Selected excerpt =>
________________

Dependent Classes

Vaidas Gasiunas, Mira Mezini, Klaus Ostermann. Dependent Classes. OOPSLA'07.

Virtual classes allow nested classes to be refined in subclasses. In this way nested classes can be seen as dependent abstractions of the objects of the enclosing classes. Expressing dependency via nesting, however, has two limitations: Abstractions that depend on more than one object cannot be modeled and a class must know all classes that depend on its objects. This paper presents dependent classes, a generalization of virtual classes that expresses similar semantics by parameterization rather than by nesting. This increases expressivity of class variations as well as the flexibility of their modularization. Besides, dependent classes complement multimethods in scenarios where multi-dispatched abstractions rather than multi-dispatched methods are needed. They can also be used to express more precise signatures of multimethods and even extend their dispatch semantics. We present a formal semantics of dependent classes and a machine-checked type soundness proof in Isabelle/HOL, the first of this kind for a language with virtual classes and path-dependent types.

I enjoyed this talk at OOPSLA, although I was not able to see the end, and I enjoyed the paper even more. There's been so much work on virtual classes in recent years, and while I very clearly see a strong practical motivation for this work, I admit that I find it difficult to keep track of the technical trade-offs between different approaches. This, plus the persistent limitations mentioned in the abstract, lends some of the papers an unfortunately tedious feel (to me). I find this work refreshing, since it introduces a substantial new idea in this area. (And of course, one of the authors posts here regularly...)

By Matt Hellige at 2007-11-06 06:25 | OOP | other blogs | 11821 reads

And a question...

In case the authors (or anybody) care to comment...

In the related work, the following appears:

In the encoding, E has an additional constructor parameter, but since it has a singleton type (a path), there is only one possible value which can be passed. In fact, it would be easy to devise an extension of νcⁿ, where constructor arguments with singleton type can be initialized automatically.

________________

What to do => Copy the dependent classes page from "In case the" up to and including "be initialized automatically.", swapping every "constructor" for "initializer".

Material =>
________________

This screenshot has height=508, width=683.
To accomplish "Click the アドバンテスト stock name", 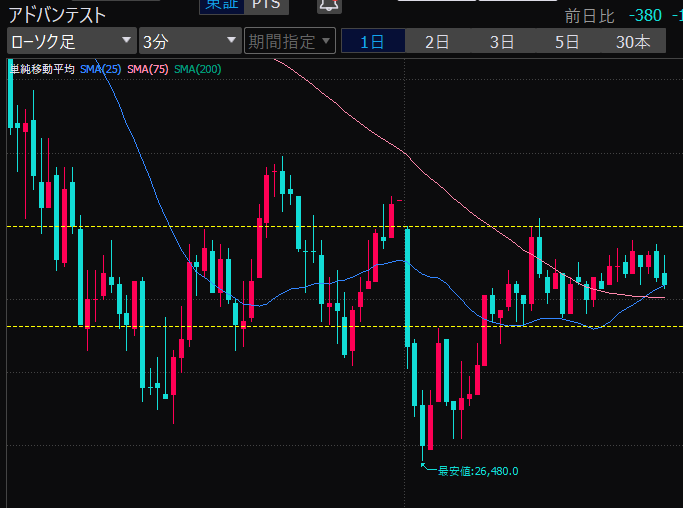I will (57, 15).
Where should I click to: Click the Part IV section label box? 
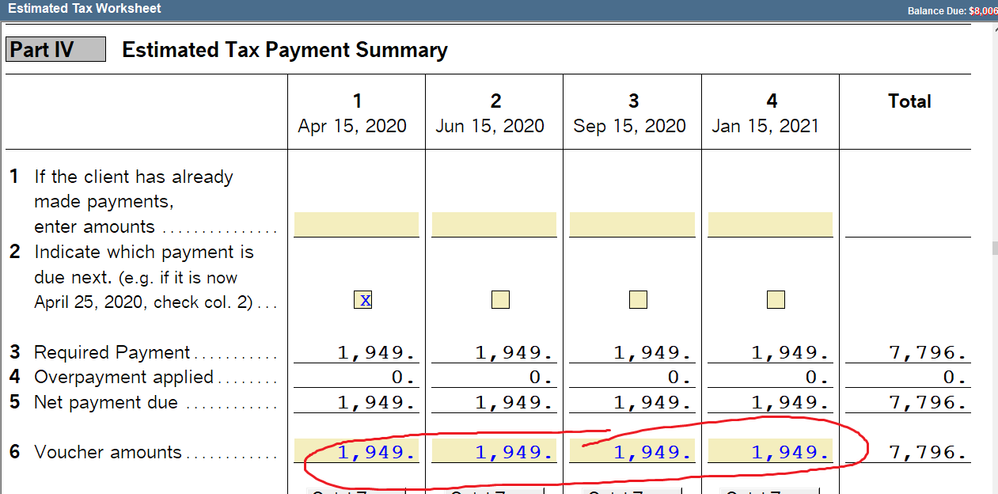(55, 50)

________________

Task output =>
In case the authors (or anybody) care to comment...

In the related work, the following appears:

In the encoding, E has an additional initializer parameter, but since it has a singleton type (a path), there is only one possible value which can be passed. In fact, it would be easy to devise an extension of νcⁿ, where initializer arguments with singleton type can be initialized automatically.